水無月は「実は重度のストーカー」で、最終的に「実刑判決を受ける」(ネタバレ)のだが、彼女の根底にあるのは愚直なまでにまっすぐな愛情で、それは究極に透明であるとも感じられる。
ただそれは人の世においては「まっすぐすぎるという歪み」であるというのが、えもいわれぬ哀しみだ。


彼女の愛し方は恐ろしい。捨て身だからだ。
全く自衛しない体当たりの愛情は彼女も傷つけるし、受ける側も怖い。

それでも愛することをやめられない。
まさに恋愛中毒。

そしてそんな恋愛中毒者は、水無月だけではない。
創路や、他の登場人物たちもそうだ。
誰もが苦しいと叫びながら、愛することをやめられない。

 

読み進めながら、水無月の中の狂気は端々に表れるが、彼女の思考回路が飛び抜けて理解不能であった瞬間はついぞなかった。

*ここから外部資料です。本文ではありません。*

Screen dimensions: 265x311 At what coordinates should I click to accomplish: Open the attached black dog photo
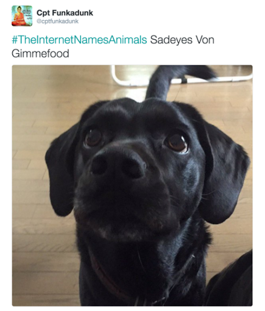(x=133, y=186)
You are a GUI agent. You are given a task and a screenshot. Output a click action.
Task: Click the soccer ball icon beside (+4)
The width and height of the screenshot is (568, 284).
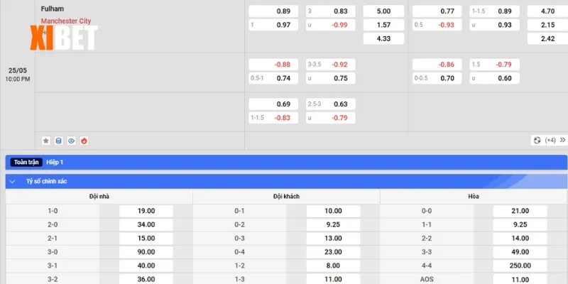pyautogui.click(x=536, y=141)
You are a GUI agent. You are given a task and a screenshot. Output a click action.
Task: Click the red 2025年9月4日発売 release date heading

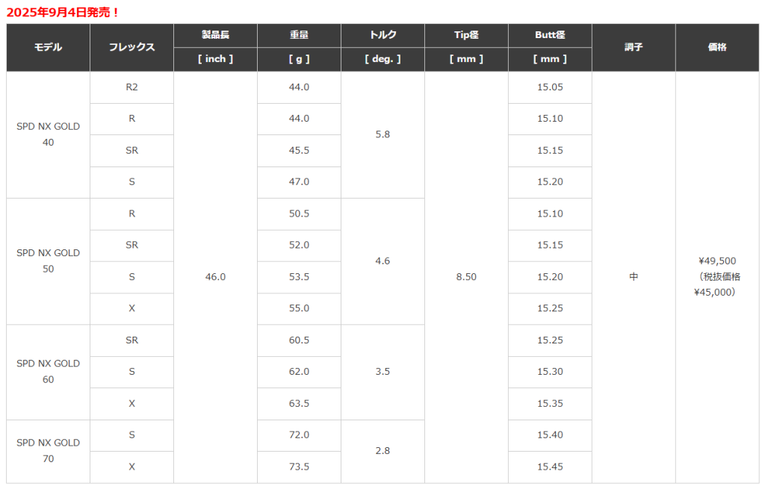(62, 13)
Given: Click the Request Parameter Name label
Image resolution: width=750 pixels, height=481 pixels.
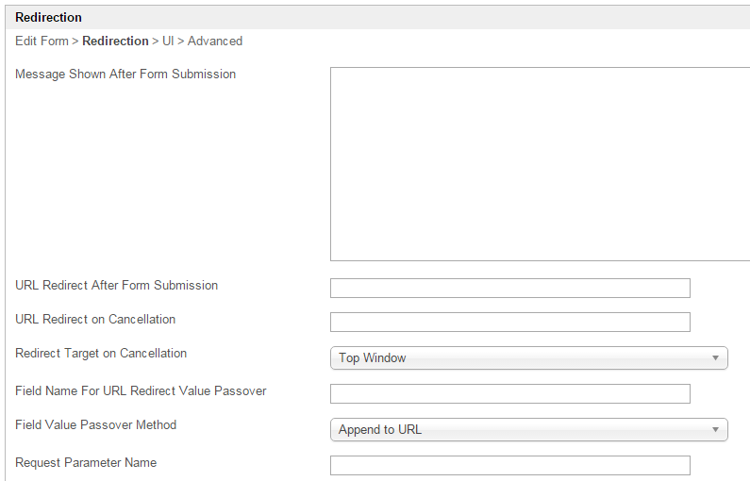Looking at the screenshot, I should 86,462.
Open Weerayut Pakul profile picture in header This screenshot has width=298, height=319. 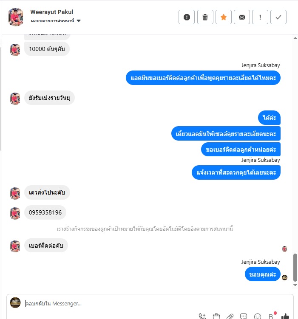[16, 17]
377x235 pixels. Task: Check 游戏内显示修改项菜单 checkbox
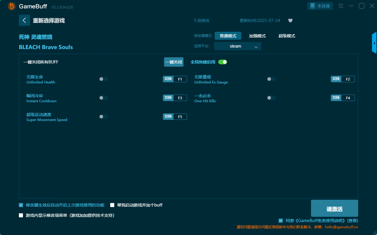pyautogui.click(x=21, y=215)
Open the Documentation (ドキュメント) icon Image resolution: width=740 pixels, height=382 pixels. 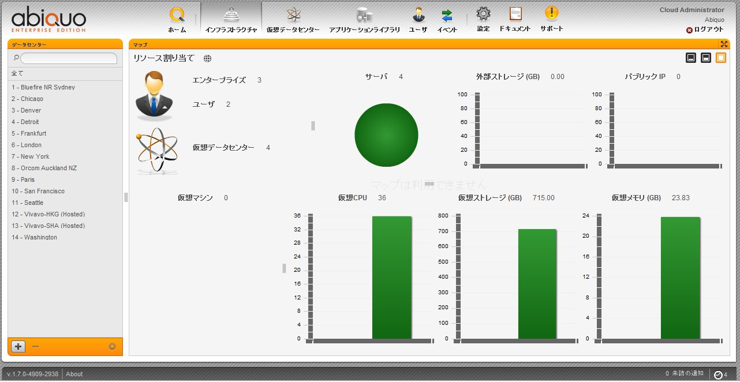point(515,14)
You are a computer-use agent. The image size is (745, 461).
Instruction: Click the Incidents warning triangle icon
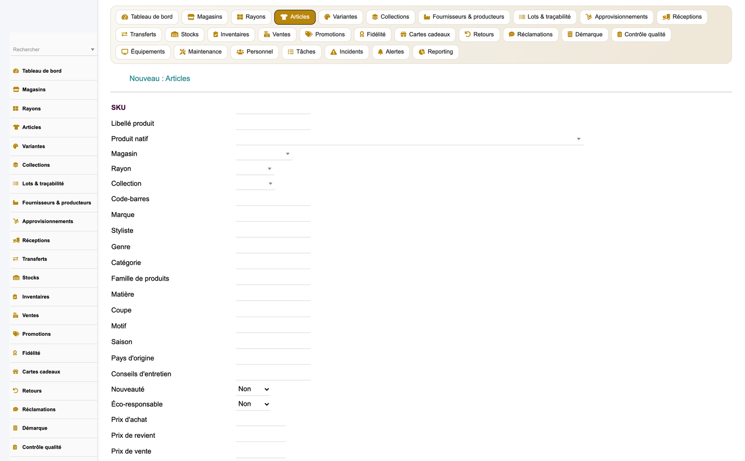click(x=334, y=52)
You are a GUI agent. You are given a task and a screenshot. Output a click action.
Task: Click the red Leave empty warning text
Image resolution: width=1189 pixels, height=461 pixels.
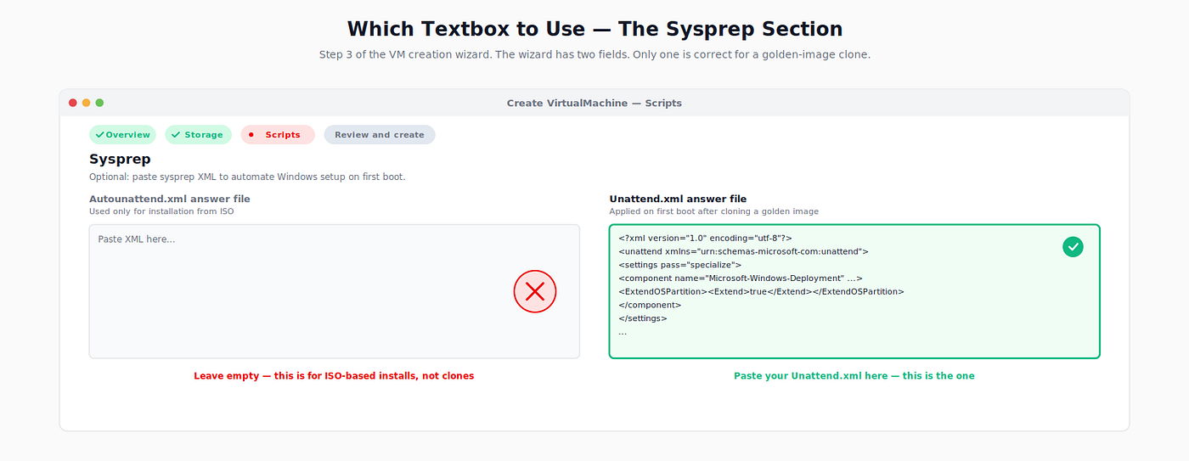334,375
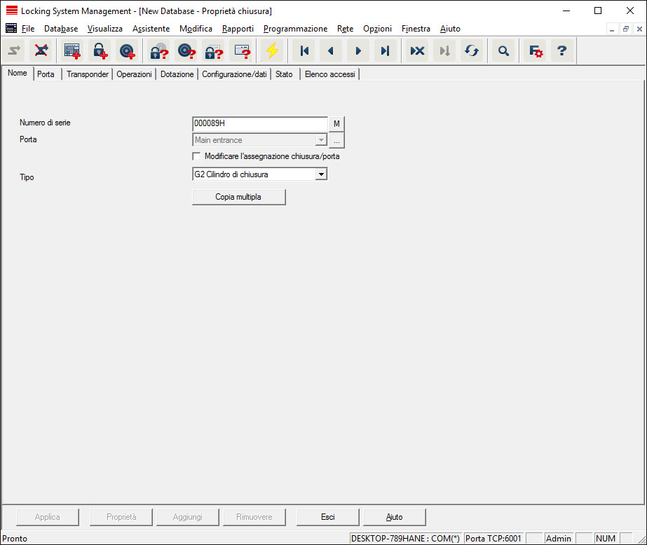Open the Rapporti menu

[x=238, y=29]
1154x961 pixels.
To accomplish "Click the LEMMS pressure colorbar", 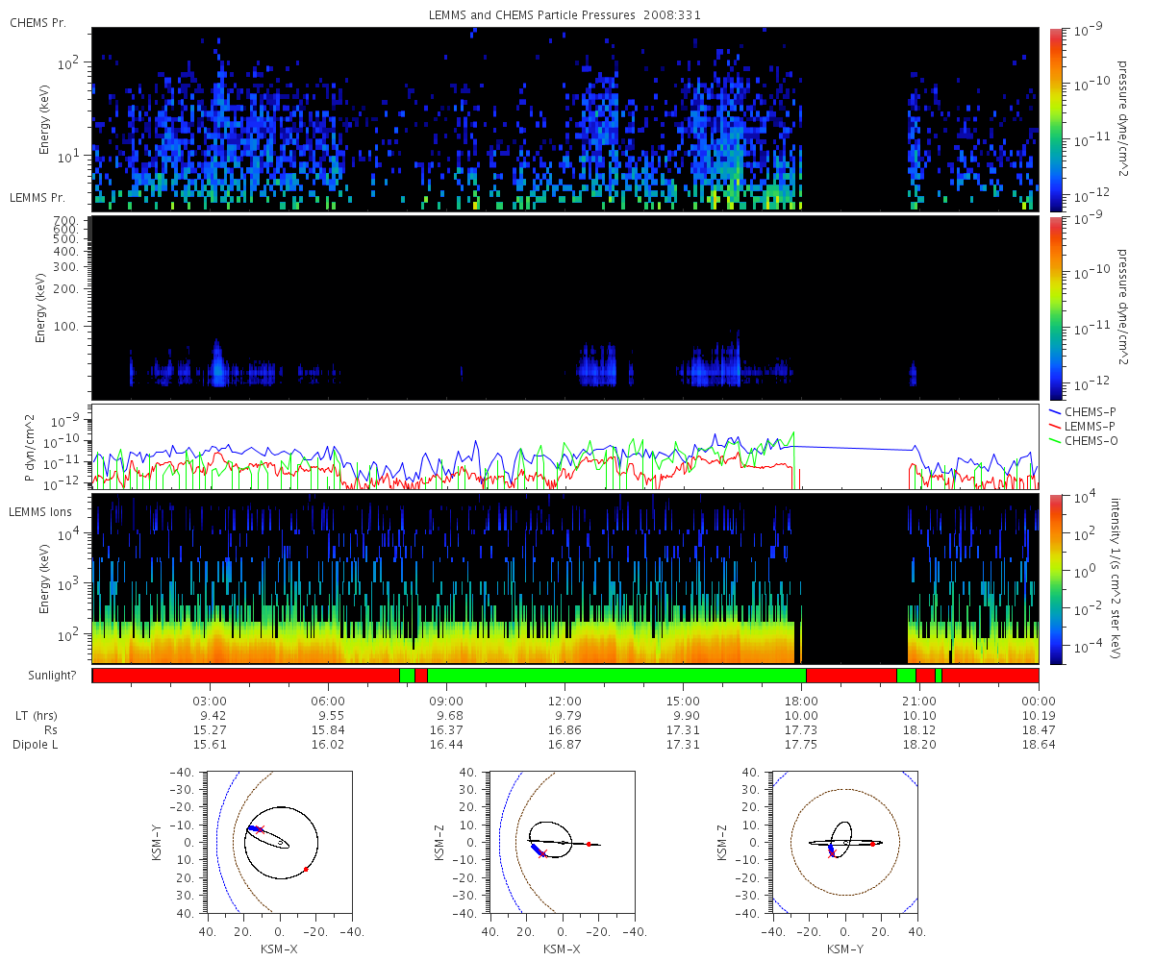I will [x=1056, y=308].

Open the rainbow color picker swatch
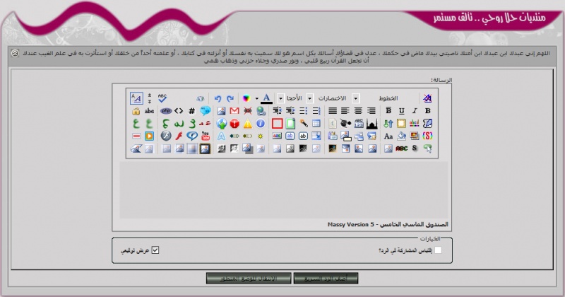246,98
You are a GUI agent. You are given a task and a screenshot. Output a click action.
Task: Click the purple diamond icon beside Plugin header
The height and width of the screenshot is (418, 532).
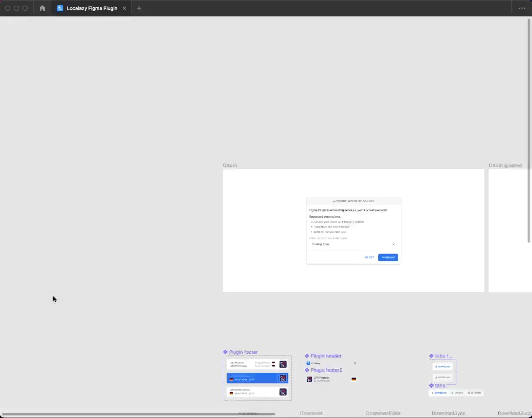click(x=307, y=356)
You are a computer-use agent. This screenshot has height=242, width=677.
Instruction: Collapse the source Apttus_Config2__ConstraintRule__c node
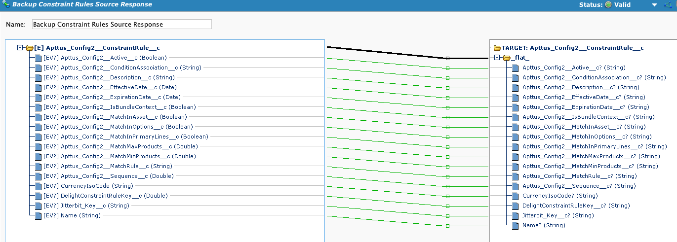(20, 48)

程度に差こそあれ、人類は皆、恋愛中毒なのではないか。
私はこの作品に触れ、そんなふうに思った。













山本文緒の小説は恐ろしい。

初めはすべてが何食わぬ顔をしているのに、少しずつ不穏な空気が足元を浸し始め、「あっ」と思う頃には後に戻れない場所に連れ去られている。

胸の奥からスッと冷える感覚。
崖淵のような恐怖。水底のような息苦しさ。
読了後、気が付けば眼前に広がるその景色にゾッとする。



しかし、恐怖で握った拳の中にたったひとかけら、宝石が残っているのだ。
それは愚かで懸命な者への愛しさかもしれない。